Influence of the Surface Structure and Properties on the Fatigue Strength of Electromechanically Strengthened Quenched Steel

Abstract—For the example of quenched carbon steel 45 and U8 steel, the influence of surface hardening (electromechanical treatment, surface plastic deformation, nonabrasive ultrasonic finishing, and various combinations) on the surface structure and microhardness, the cyclic durability of the hardened samples, and the mechanisms of fatigue failure is analyzed. Research by means of optical and scanning electron microscopy, microhardness measurement, and fatigue tests shows that, for the quenched carbon steels, high-speed pulsed thermal deformation in the course of electromechanical treatment increases the surface microhardness (by more than 50%) and decreases the fatigue limit (by 20–30%). That is associated with the formation of hard nonequilibrium ultradisperse phases of nonuniform chemical composition in the surface layer. The quenched structure close to the surface is tempered, with the formation of softening zones and the appearance of residual tensile stress. Accordingly, the microhardness in these zones declines and the fatigue limit falls. Such decrease in performance of the steel on surface hardening merits further study, along with potential technologies for improving its performance.

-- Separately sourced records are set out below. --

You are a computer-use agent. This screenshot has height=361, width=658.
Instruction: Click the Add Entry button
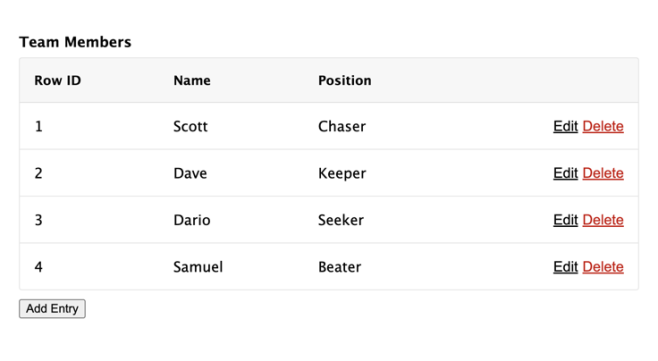click(52, 309)
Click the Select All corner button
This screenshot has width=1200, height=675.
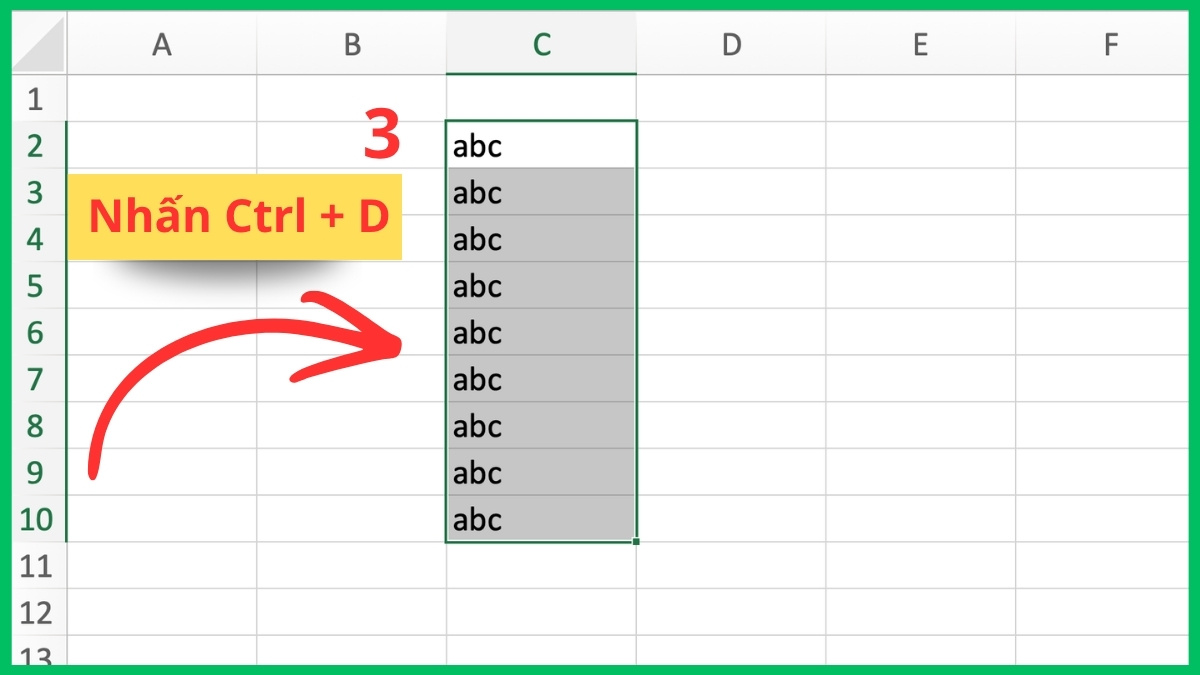pos(38,45)
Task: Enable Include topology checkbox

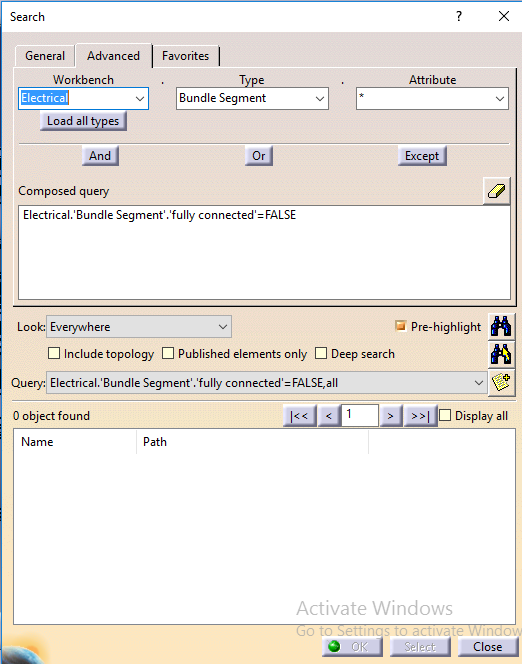Action: (x=54, y=353)
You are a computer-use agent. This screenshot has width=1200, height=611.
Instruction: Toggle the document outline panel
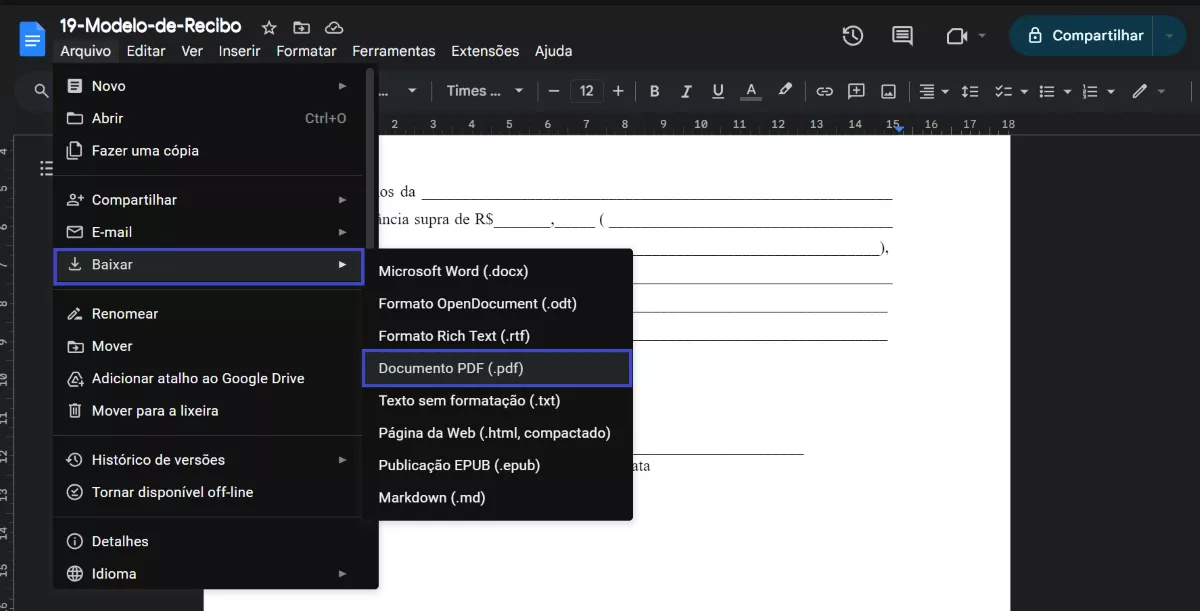click(46, 168)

Surface hardening of carbon steels by some combination of electromechanical treatment, surface plastic deformation, and nonabrasive ultrasonic finishing permits adjustment of the structure and phase composition and the stress–strain state of surface and subsurface layers of the steel by varying the temperature and deformation. By that means, balanced strength and fatigue characteristics of the samples may potentially be obtained by appropriate preliminary heat treatment. Intense surface plastic deformation and nonabrasive ultrasonic finishing after electromechanical hardening may be used to smooth the surface, mend subsurface defects, and correct the stress–strain state of the steel. That increases the microhardness in the tempering zone by 20–25% and the fatigue limit of the samples by 25–30%.